## EXERCISE OBJECTIVE
Copy out every line of the material below word for word, with nothing changed.

======

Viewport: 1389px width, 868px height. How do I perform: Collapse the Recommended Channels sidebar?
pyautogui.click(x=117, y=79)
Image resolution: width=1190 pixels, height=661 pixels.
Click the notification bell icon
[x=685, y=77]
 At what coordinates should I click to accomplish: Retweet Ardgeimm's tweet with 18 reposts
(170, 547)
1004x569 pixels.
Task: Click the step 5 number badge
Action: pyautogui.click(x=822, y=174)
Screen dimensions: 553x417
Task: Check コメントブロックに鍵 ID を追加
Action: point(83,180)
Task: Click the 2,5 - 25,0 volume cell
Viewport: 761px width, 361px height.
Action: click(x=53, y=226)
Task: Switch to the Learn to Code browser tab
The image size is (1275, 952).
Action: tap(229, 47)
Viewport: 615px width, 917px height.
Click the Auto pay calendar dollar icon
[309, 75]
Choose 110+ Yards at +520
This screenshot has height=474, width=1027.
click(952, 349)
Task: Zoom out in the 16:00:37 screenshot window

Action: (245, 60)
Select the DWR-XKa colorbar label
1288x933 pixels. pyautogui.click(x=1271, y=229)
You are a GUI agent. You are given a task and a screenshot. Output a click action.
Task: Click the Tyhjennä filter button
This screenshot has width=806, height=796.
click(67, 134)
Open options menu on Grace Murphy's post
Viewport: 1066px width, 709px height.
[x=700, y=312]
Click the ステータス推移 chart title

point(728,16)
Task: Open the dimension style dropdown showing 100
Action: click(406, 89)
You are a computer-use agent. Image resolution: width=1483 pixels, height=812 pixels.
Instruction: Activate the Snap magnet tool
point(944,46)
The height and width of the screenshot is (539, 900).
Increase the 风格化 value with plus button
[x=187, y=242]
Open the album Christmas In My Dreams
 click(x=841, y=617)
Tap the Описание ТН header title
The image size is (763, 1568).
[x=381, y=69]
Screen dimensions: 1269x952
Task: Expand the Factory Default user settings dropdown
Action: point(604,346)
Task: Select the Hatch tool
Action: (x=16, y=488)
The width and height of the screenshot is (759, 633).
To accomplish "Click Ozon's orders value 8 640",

======

## COMPLETE ANSWER
Viewport: 1389px width, 868px height. How do I perform: Collapse the Recommended Channels sidebar?
pyautogui.click(x=117, y=79)
Image resolution: width=1190 pixels, height=661 pixels.
Click the notification bell icon
[x=685, y=77]
 At what coordinates should I click to accomplish: Retweet Ardgeimm's tweet with 18 reposts
(170, 547)
1004x569 pixels.
Task: Click the step 5 number badge
Action: pyautogui.click(x=822, y=174)
Screen dimensions: 553x417
Task: Check コメントブロックに鍵 ID を追加
Action: point(83,180)
Task: Click the 2,5 - 25,0 volume cell
Viewport: 761px width, 361px height.
Action: click(x=53, y=226)
Task: Switch to the Learn to Code browser tab
The image size is (1275, 952).
Action: tap(229, 47)
Viewport: 615px width, 917px height.
Click the Auto pay calendar dollar icon
[309, 75]
Choose 110+ Yards at +520
This screenshot has height=474, width=1027.
click(952, 349)
Task: Zoom out in the 16:00:37 screenshot window

Action: (245, 60)
Select the DWR-XKa colorbar label
1288x933 pixels. pyautogui.click(x=1271, y=229)
You are a GUI agent. You are given a task and a screenshot. Output a click action.
Task: Click the Tyhjennä filter button
This screenshot has width=806, height=796.
click(67, 134)
Open options menu on Grace Murphy's post
Viewport: 1066px width, 709px height.
[x=700, y=312]
Click the ステータス推移 chart title

point(728,16)
Task: Open the dimension style dropdown showing 100
Action: click(406, 89)
You are a computer-use agent. Image resolution: width=1483 pixels, height=812 pixels.
Instruction: Activate the Snap magnet tool
point(944,46)
The height and width of the screenshot is (539, 900).
Increase the 风格化 value with plus button
[x=187, y=242]
Open the album Christmas In My Dreams
 click(x=841, y=617)
Tap the Описание ТН header title
The image size is (763, 1568).
[x=381, y=69]
Screen dimensions: 1269x952
Task: Expand the Factory Default user settings dropdown
Action: point(604,346)
Task: Select the Hatch tool
Action: (x=16, y=488)
The width and height of the screenshot is (759, 633).
To accomplish "Click Ozon's orders value 8 640",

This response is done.